Now, though Aunt Caroline devoted a considerable portion of the day in scolding and admonishing her niece, she could not bear anyone else to criticise either Olive or Boadicea, and now she was very indignant and said hotly:

“Barnaby, you are insulting the child — aye, and you insult me too, seeing that I have brought her up and still see to her hands and complexion. It’s bad enough that you should eat the muffins which I had set aside for the poor child’s tea, and now you must be adding insult to injury.”

“Flagitio additis damnum!” murmured Uncle Jasper to the accompaniment of a short, weary sigh.

“Profane language now,” shouted Cousin Barnaby, who seemed very exasperated. “I cannot endure profane language.”

And he who swore, morning, noon, and night!

“It was Latin, Barnaby,” protested Uncle Jasper mildly.

“Then if you can’t swear in English, Jasper, you’d best leave it alone.”

Then he turned his attention once more to Aunt Caroline.

“There are a few other items, Caroline,” he began, and I can assure you that this time his voice was quite unctuous, like that of a man who has infinite patience under most trying ills, “to which I may call your attention at a more fitting opportunity. For instance, the presence of an animated fly in the raspberry jam this morning, a condiment altogether distasteful in a preserve, and one that no self-respecting housewife should tolerate for a moment.”

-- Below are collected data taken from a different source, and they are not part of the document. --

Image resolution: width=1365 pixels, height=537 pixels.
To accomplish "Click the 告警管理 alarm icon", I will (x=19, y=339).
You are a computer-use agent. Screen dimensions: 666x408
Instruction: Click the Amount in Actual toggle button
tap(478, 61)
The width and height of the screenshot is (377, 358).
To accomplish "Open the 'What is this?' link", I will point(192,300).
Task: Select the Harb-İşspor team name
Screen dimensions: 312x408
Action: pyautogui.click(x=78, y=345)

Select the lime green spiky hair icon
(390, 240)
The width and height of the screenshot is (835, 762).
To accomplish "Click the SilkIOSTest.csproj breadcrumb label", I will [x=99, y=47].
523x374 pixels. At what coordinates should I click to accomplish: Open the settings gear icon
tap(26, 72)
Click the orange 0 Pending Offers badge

“We can’t always help the flies getting into, sweet things this time of year, Cousin Barnaby,” she remarked meekly, “and I try to keep all jam and fruit well covered. It was you, if you remember, who left the raspberry jam uncovered after you had helped yourself at breakfast.”

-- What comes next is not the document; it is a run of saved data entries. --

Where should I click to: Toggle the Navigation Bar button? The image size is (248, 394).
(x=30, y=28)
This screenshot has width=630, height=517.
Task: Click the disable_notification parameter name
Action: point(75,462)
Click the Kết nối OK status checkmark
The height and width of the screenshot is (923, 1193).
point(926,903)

“It was not I who put the fly into it subsequently. But let that pass. I am not one to complain, and all I want is peace. We’ll let the fly pass, Caroline, but there is another item to which I think your attention should be called, and that is the presence of a parcel of kittens underneath my bed. Now, even your own fault-finding and criticising disposition could not tax me with being the cause of the increase in your cat’s family, nor yet with persuading her to deposit that increase under my bed.”

“Poor pussy! she looks upon your room, Cousin Barnaby, as her special stronghold. The dogs never go in there, and she feels that her little family is safe.”

“Well! I have had the little family swept up into a basket and ordered Susan to deliver them over to Topcoat, with strict injunctions to drown the lot.”

“You haven’t done that, Barnaby?”

“Indeed, I have, and if Topcoat knows his business the drowning will have been effectually done by now.”

“Oh!”

When Aunt Caroline was speechless it meant that she was very indignant indeed. She was quite speechless now, even though a few words did appear to be struggling upwards, out of her heart, and perished in the attempt. She collected all the socks and stockings into her basket, put down her needle and her thimble, and, still unable to speak, she flounced out of the room, to find Susan and Topcoat — Topcoat was the outdoor man, the one who swept the gutters, and kept the yard tidy, and attended to the horse and the waggonette.

If Topcoat had drowned the entire family of kittens without asking Aunt Caroline’s permission and merely at the bidding of Barnaby Crabtree, well then Topcoat should be told that he was no longer a servant of Mr. Hemingford, and that the sooner he and his wife packed up their belongings and engaged themselves as servants to Mr. Crabtree the better pleased would Mrs. Hemingford be.

But then Topcoat had not drowned the entire family of kittens.

Still he got his scolding just the same: it would serve for another time, when he would be sure to deserve it.